**Stored data**
————
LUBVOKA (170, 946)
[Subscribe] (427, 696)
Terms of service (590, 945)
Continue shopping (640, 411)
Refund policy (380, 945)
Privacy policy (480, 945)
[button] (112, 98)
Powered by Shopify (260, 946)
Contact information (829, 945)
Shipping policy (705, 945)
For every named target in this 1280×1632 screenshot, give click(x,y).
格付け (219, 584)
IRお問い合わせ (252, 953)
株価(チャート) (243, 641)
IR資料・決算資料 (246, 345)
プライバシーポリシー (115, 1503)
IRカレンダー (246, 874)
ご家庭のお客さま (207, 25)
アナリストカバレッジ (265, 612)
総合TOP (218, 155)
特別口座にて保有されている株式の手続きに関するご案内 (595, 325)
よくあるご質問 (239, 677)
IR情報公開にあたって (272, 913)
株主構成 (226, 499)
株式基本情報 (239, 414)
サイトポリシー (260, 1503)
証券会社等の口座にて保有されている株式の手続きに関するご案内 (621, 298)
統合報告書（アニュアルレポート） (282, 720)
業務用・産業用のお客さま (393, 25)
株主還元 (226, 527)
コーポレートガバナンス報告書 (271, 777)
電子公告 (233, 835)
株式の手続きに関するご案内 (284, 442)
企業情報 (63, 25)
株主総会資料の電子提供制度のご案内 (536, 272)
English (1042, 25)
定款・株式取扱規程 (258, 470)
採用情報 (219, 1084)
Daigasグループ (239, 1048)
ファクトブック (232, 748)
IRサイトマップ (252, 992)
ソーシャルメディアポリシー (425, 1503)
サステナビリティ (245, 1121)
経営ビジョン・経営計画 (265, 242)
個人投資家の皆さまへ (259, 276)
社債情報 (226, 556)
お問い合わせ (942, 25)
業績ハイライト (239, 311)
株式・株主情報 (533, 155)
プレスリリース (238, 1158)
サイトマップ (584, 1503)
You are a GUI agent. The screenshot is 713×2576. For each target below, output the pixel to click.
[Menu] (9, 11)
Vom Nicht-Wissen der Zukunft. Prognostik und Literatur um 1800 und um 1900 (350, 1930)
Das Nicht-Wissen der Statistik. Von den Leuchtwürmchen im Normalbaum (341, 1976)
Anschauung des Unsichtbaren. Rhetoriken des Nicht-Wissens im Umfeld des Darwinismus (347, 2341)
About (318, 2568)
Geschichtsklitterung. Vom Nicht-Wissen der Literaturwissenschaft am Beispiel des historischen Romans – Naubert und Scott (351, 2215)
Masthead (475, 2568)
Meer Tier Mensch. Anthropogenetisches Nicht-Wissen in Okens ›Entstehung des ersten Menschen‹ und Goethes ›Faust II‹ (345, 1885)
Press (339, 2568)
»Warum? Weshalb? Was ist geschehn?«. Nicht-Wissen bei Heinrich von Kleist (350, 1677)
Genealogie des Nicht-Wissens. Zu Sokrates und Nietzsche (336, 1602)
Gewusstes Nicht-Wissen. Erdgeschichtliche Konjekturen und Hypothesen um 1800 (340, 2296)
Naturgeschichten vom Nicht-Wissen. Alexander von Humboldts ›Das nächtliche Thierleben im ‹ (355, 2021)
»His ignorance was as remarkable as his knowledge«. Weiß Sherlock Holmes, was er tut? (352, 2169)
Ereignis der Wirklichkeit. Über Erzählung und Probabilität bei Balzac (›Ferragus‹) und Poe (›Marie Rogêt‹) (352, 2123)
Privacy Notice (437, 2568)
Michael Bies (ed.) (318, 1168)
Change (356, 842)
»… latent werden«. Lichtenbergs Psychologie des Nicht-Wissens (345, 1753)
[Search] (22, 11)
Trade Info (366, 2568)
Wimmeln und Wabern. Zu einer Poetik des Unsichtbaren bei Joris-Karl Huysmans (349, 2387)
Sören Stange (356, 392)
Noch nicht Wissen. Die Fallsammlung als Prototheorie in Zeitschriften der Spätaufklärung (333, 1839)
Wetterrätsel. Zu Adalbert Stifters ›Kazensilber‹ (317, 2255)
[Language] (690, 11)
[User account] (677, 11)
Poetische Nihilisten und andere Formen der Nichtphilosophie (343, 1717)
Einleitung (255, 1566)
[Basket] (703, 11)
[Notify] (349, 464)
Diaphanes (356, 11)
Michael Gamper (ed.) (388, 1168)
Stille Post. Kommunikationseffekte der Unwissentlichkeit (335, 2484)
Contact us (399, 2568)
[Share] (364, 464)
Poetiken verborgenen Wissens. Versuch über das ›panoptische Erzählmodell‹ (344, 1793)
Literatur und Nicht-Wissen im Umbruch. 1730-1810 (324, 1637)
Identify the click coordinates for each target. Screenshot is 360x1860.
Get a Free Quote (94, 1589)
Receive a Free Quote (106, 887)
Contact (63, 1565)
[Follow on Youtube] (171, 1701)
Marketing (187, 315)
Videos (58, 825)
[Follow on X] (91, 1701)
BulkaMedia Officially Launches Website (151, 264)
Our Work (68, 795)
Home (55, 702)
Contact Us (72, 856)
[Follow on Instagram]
————
**Task instructions**
Look above for the line holding "お問い合わせ (942, 25)" and the line holding "Trade Info (366, 2568)". Retype both, and every line between them, word for word and nothing else.

**Response to the task**
お問い合わせ (942, 25)
業績ハイライト (239, 311)
株式・株主情報 (533, 155)
プレスリリース (238, 1158)
サイトマップ (584, 1503)
You are a GUI agent. The screenshot is 713×2576. For each target below, output the pixel to click.
[Menu] (9, 11)
Vom Nicht-Wissen der Zukunft. Prognostik und Literatur um 1800 und um 1900 (350, 1930)
Das Nicht-Wissen der Statistik. Von den Leuchtwürmchen im Normalbaum (341, 1976)
Anschauung des Unsichtbaren. Rhetoriken des Nicht-Wissens im Umfeld des Darwinismus (347, 2341)
About (318, 2568)
Geschichtsklitterung. Vom Nicht-Wissen der Literaturwissenschaft am Beispiel des historischen Romans – Naubert und Scott (351, 2215)
Masthead (475, 2568)
Meer Tier Mensch. Anthropogenetisches Nicht-Wissen in Okens ›Entstehung des ersten Menschen‹ und Goethes ›Faust II‹ (345, 1885)
Press (339, 2568)
»Warum? Weshalb? Was ist geschehn?«. Nicht-Wissen bei Heinrich von Kleist (350, 1677)
Genealogie des Nicht-Wissens. Zu Sokrates und Nietzsche (336, 1602)
Gewusstes Nicht-Wissen. Erdgeschichtliche Konjekturen und Hypothesen um 1800 (340, 2296)
Naturgeschichten vom Nicht-Wissen. Alexander von Humboldts ›Das nächtliche Thierleben im ‹ (355, 2021)
»His ignorance was as remarkable as his knowledge«. Weiß Sherlock Holmes, was er tut? (352, 2169)
Ereignis der Wirklichkeit. Über Erzählung und Probabilität bei Balzac (›Ferragus‹) und Poe (›Marie Rogêt‹) (352, 2123)
Privacy Notice (437, 2568)
Michael Bies (ed.) (318, 1168)
Change (356, 842)
»… latent werden«. Lichtenbergs Psychologie des Nicht-Wissens (345, 1753)
[Search] (22, 11)
Trade Info (366, 2568)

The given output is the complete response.